Table 4: Coefficients summary of dependent variables of BLRM to predict F. oxysporum infection in tomato plants (susceptible and tolerant) using VIS/NIR spectra data during the incubation period of the disease.

Evaluation of predictive capacity and models performance

Although so far it has been proven that BLRMs describe well the reflectance observations set in healthy plants and infected plants with F. oxysporum, it is clear that most researchers are more interested in the accuracy of the predictions than in the goodness of fit [35].In the previous steps, the adaptation of the BLRMs were evaluated, now It can see how these models perform when predicting with a new data set. The accuracies obtained after the sixth dpi (6dpi) were greater than 80% (except for I15 of the susceptible variety in which was 0.79), presenting even values over 90% in the tolerant variety. At this point, it is important to note that these results depend to some extent on the test data origin and validation mechanism.

The ROCs were constructed using True Positive Rate (TPR) Vs false positive rate (FPR) (Figure 3). It should be remembered that the TPR defines how many correct positive results occur among all the positive samples available during the test (equivalent to sensitivity), while the FPR defines how many incorrect positive results occur among all negative samples available during the test (1- specificity). The best possible prediction method would produce a point in the upper left corner or coordinate (0,1) of the ROC space, which represents 100% sensitivity (without false negatives) and 100% specificity (without false positives). A random assumption will yield a point along a diagonal line (grey line in Figure 3). The ROC graphs of the models made from reflectance data at 0 dpi and 3 dpi are very close to the line of non-discrimination and have low values of AUC, which represent high randomness of the test and low efficiency of the models for correctly classifying the observations during this period. On the contrary, the ROC curves of BLRMs for the tolerant variety showed maximum sensitivity (100%) after 6 dpi, with low FPRs (high specificity); in addition to AUC values greater than 0.9 after 9 dpi. The ROC curves of the susceptible variety also reached high sensitivities, but with higher FPRs than in the tolerant variety (lower specificity), mainly between 12 and 21dpi. In general, their AUC was lower than for the previous variety, but with also high levels of performance, greater than 0.8 (except ROC at 21 dpi).

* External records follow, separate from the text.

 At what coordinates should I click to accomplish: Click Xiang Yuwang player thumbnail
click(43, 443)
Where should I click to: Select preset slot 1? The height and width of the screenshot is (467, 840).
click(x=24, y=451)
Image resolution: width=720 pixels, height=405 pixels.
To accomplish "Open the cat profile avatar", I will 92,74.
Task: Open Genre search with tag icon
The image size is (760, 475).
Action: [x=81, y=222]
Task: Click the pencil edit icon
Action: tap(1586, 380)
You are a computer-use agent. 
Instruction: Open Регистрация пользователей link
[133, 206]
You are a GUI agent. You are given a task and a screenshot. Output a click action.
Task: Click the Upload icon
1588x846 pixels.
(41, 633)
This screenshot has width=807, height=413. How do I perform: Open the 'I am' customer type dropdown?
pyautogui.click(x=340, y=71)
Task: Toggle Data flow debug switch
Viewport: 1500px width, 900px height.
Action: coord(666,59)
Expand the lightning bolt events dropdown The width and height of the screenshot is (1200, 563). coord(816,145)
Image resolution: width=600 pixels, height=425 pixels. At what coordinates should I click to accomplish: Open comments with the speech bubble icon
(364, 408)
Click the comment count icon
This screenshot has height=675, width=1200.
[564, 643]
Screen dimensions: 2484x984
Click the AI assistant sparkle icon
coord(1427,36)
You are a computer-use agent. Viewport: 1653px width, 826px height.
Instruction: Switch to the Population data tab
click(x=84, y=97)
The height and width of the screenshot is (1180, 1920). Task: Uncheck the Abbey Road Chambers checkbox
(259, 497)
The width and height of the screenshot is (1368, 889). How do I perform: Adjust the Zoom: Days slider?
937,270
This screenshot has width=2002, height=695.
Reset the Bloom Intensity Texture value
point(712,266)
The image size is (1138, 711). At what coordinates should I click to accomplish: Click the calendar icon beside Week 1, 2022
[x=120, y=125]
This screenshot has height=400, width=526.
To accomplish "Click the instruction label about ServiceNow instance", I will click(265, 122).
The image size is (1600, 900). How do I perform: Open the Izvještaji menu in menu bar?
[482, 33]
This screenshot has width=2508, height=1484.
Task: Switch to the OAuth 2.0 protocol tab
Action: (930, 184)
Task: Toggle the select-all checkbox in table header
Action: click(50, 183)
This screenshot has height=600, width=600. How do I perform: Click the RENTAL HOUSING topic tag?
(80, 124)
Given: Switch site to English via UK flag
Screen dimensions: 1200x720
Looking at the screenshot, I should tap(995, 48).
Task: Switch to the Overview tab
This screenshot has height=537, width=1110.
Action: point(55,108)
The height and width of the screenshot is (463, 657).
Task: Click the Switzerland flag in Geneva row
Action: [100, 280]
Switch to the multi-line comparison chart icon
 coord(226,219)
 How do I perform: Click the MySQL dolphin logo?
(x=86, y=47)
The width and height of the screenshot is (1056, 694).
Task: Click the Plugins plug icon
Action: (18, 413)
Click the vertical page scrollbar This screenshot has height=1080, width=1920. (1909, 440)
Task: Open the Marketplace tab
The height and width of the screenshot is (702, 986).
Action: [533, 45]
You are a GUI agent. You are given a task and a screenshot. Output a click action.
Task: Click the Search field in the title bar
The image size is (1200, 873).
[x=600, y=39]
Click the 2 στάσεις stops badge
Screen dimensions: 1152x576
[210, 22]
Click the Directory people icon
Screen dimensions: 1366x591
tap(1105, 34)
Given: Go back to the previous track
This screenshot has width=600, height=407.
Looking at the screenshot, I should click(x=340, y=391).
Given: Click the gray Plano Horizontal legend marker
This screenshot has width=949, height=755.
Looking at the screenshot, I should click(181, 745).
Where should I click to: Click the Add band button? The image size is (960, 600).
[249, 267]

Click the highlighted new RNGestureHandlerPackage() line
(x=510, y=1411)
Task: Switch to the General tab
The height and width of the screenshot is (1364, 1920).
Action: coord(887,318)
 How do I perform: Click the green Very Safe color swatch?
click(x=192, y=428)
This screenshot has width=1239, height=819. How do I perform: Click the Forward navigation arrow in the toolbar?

Figure 3: Receiver Operating Characteristic (ROC) curves of reflectance predictors to predict infection by F. oxysporum in two tomato varieties, susceptible (black line) and tolerant (blue line). The diagonal line of no-discrimination (grey line)


The absorbance and/or reflectance data in the VIS/NIR ranges has been used for the development of models in a wide range of plant applications, such as disease detection in plants, forage quality determination, chlorophylls and carotenes concentration, estimation of seed oil content and total antioxidant capacity, among others [36- 40]. The use of spectroscopy in plant diseases detection has been carried out mainly in diseases with local symptoms from the so-called “Disease indices”, which have the disadvantage of not being linear, adjusting most of the occasions with linearized transformations [33]. Specifically in infections with Fusarium, soft independent modeling of class analogy (SIMCA), neuronal and parametric classifiers have been used for pathogen identification in corn grains; in addition to the use of the linear discriminat analysis for detection of F. oxysporum isolates [41,42]. However, studies that describe the VIS/NIR application to predict systemic infections, and specifically vascular wilt in plants are very limited.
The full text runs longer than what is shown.